Thursday, February 23, 2006

girl kidnapped by evil dough mixer, ransom demands of $5,000,000, and the evil truths come out


i went to BB's the other day looking for andrea and i got there and i didnt see her. so i called her. she said she was in the back. and there she was. in the back. in an apron. making challah. its a conspiracy im sure. all of my friends are working at BB's. during the day its ok actually. no scary people there. and the back is fun. you just hang out with the erics and quantam and tito and mary and everyone and they have music on and they just make food. they stand around and talk and stuff and joke and its fun to hang out back there. kinda cool. they listened as andrea and i had this really funny conversation about shopoholics, guys, neighbors, marriage, nail polish, work, college, food, and chassidus. they were amused. i have once again secured my spot as the entertainer of the establishment. i went to eric's for shabbos and that was fun. theyre kids are adorable. it also meant i got out of going to the TI shabbaton, which is so highschool it makes me sick. i hate shabbatons. theyre stupid. when there is an all girls shabbaton, they all split off into little groups and have private conversations about deep and meaningful stuff. and for some reason is always ends in tears for everyone and then you have to have a kumzitz to feel better and feel uplifted. now is that stupid or what?
my roommate says im cynical. especially when it comes to matters of judaism. i never thought about it that way. i dont think im closed minded. i think that ihave some previous experiences and therefore a biased personal opinion on certain areas of judaism. i dont mind people who are chassidish or lubavitch or anything else. that is their choice. as long as they dont try to push it on other people. that i have a problem with. i also have a problem with people doing something that might be the right thing in the end, or the end result might be something good, but going about it the wring way doesnt make it right. like the song "flippin out" by blue fringe. i dont like that group very much but that song is funny. and its true. all these bochurim who think they are doing the right thing, but they are doing it in totally the wrong way. my friend argued with me and said better that they do it all at once then wait. i disagree. dropping friends, disrespecting your parents, none of those are admirable things, no matter how expensive your borzilino is. and some people dont get that. i guess i am close minded. and cynical. and that is my evil truth. everyone has to have one i guess.
still no word on my neighbor. cant leave a girl hanging like that. say youre gonna call and then not write to me for a week. my brain has bored a whole into the side of my head and crawled out of its own accord. its rather uncomfortable let me tell you. kind of squishy. ide like to leave all my readers with that lovely image. ciao.

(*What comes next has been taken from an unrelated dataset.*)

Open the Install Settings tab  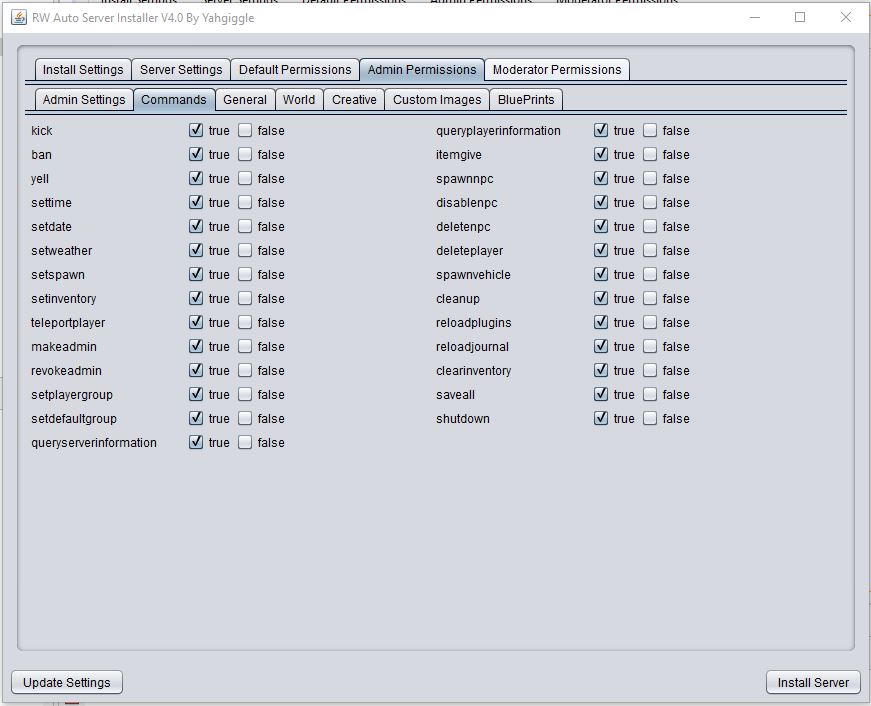click(83, 70)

Wednesday, February 22, 2006

everyone is a little bi-polar at heart

well it was just one of those weeks. first everything is going well. then everything is going terribly. then a couple hours later its all good again. now, see, i dont know about you but i dont think the human body was programmed to have such drastic mood swings like that. the brain goes *screeeeeeech* and yells, "hey! yo! gimme a minute to catch up there buddy!" as it huffs and puffs, one step behind all the time. thats what i feel like at the moment.
the week started out pretty much ok. a little moody, a little pms-y, a little contemplative (which is never a good combination by the way, i always end up doing something really strange when im in those moods). monday night. d-day. i was ok. still a little moody. at BB's but it was ok. someone came in that i didnt want to deal with but it all worked out ok. talked to dev and got in a better mood. talked to mo, got in a better mood because he always makes me laugh. he said the word "kissables" which for some reason sent me over the edge. i was a little hysterical. then something happened to my computer. i pushed a button, my computer shut down and when it turned back on my desktop was blank, and itunes....was empty. well after i screamed, cried, punched the wall (literally, my hand is a little sore) i managed to find my music buried somewhere inside my computer but it was still messed up. i went to sleep with so much frustrated energy, that i couldnt even close my eyes. i turned on metallica on my ipod as loud as it would go. within ten minutes i was asleep. i was MAD.
tuesday jenny came an got me from BB's where i was hanging out while i was skipping class. she took me to the apple store and we fixed my computer. all good. coffee and fixed computer make for a much better night. so thats pretty much resolved, few kinks in the resetting of my computer but at least i know there is nothing wrong with it.
well the beast has reared its head yet again. i brought up the deal with my neighbor again. his sister said shes gonna talk to him to see what his side of the story is. at this point even if i dont get the answer i want ill be relieved because at least ill be able to move on and stop agonizing over what ifs. right now not knowing is much more painful then knowing i didnt get the answer i wanted. so we'll see how this one turns out. im still agonizing over whether or not she is really gonna talk to him.
remember how i mentioned i had a crazy week? yeah. the human body is not equipped to deal with so many emotions in such a short period of time. seriously. i feel like a wrung out wash cloth. if thats possible. well i must go. ive got a brain to catch up with.